▶ _Text excerpt_:
------------------------------------------------

2. Know why every test has been ordered for you and what the doctor is looking for. Verify the test with the technician before they begin. Question alarming or unexpected results.
Patients often laugh about having a body part marked before surgery, and yet, after many CAT scans, it never occurred to us that we might need to verify exactly what part of John’s body was being scanned. Actually, it turned out that it was our oncologist who did not stop to ask himself this question. It was yet another scan for yet another suspected metastasis, but the order was written for a CT of the liver– when the metastases in question were in the lungs. This is despite the fact that John had written a letter to the oncologist specifically detailing the need for a scan of both the liver and the lungs.
It was only due to the vigilance of our trusted interventional radiologist that the error was discovered prior to the scan; he just happened to be walking by, saw the order, knew that it was wrong, and took the time to re-write the order on the spot, thereby not only averting a wasted trip to the hospital and unnecessary radiation, but the headache and heartache of having to do it all over again.

------------------------------------------------

▶ _Stored data_:
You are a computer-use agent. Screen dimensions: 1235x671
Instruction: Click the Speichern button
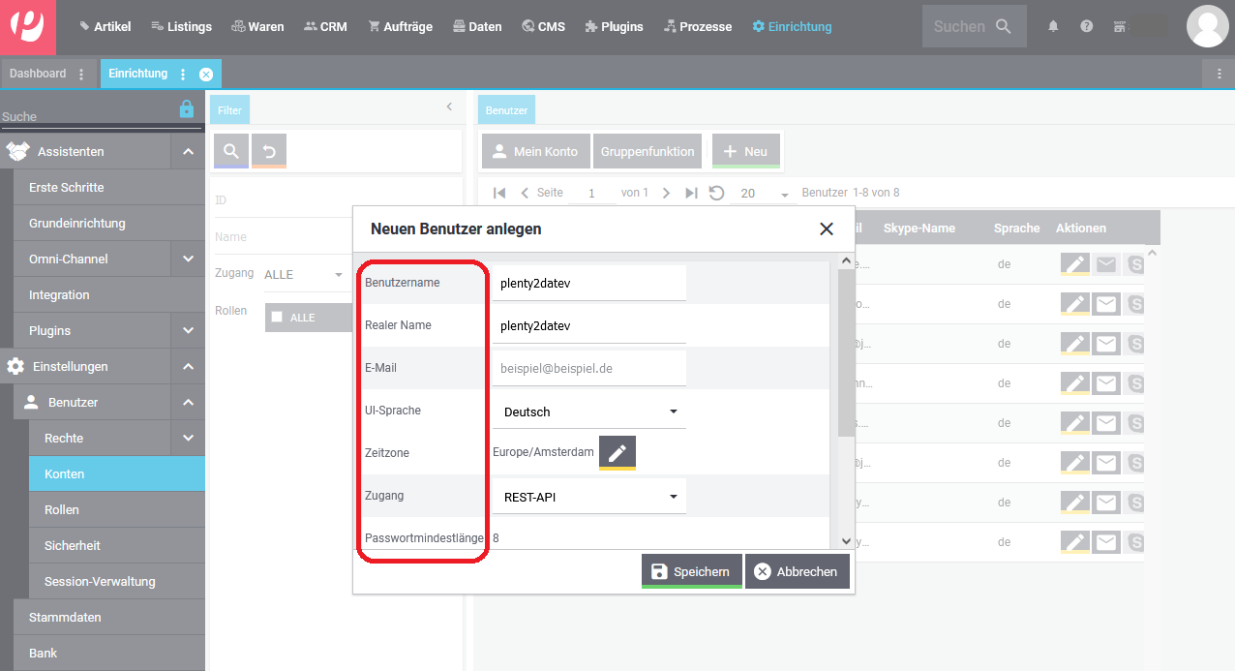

------------------------------------------------

▶ _Exercise directions_: Continue the patient-advocacy text on verifying medical tests and scans, starting after its last sentence, without drawing on the data.

▶ _Response_:
Our problems didn’t end here, however. The radiologist who read John’s scan that day not only completely failed to make any reference to the lung lesions, but commented that it appeared that one of the liver lesions had grown in size since the last scan. What about the lung lesions for which the scan was ordered? WAS there new, unexpected tumor growth in the liver? The more we looked at his “reading”, the less sense it seemed to make. We referred our questions to John’s trusted primary care doctor, who told us that even though this report was written in English, the radiology-speak was completely unintelligible to him.
Thanks to our many post-scan conferences with John’s interventional radiologist and his thorough explanations of the RFA process and its aftermath,we soon came to our own explanation of the alleged “growth” of the liver lesion. From the description of its location, we deduced that this was a tumor that had been previously fried with RFA. From our previous educational post-scan conferences, we knew that tumors that had been treated with RFA appeared larger than their original size, simply because a skilled radiologist takes care to extend the kill margins slightly beyond the outer edges of the tumor. Could it possibly be that the radiologist who read the scan, the head of the radiology department, was unaware of this? Unbelievably, the answer was yes. There WERE four new tiny tumors in the lungs. The “larger” liver tumor was the result of RFA, not metastasis. As our interventional radiologist succinctly stated,
“The doctor who read this wasn’t paying attention. The report will have to be re-written.”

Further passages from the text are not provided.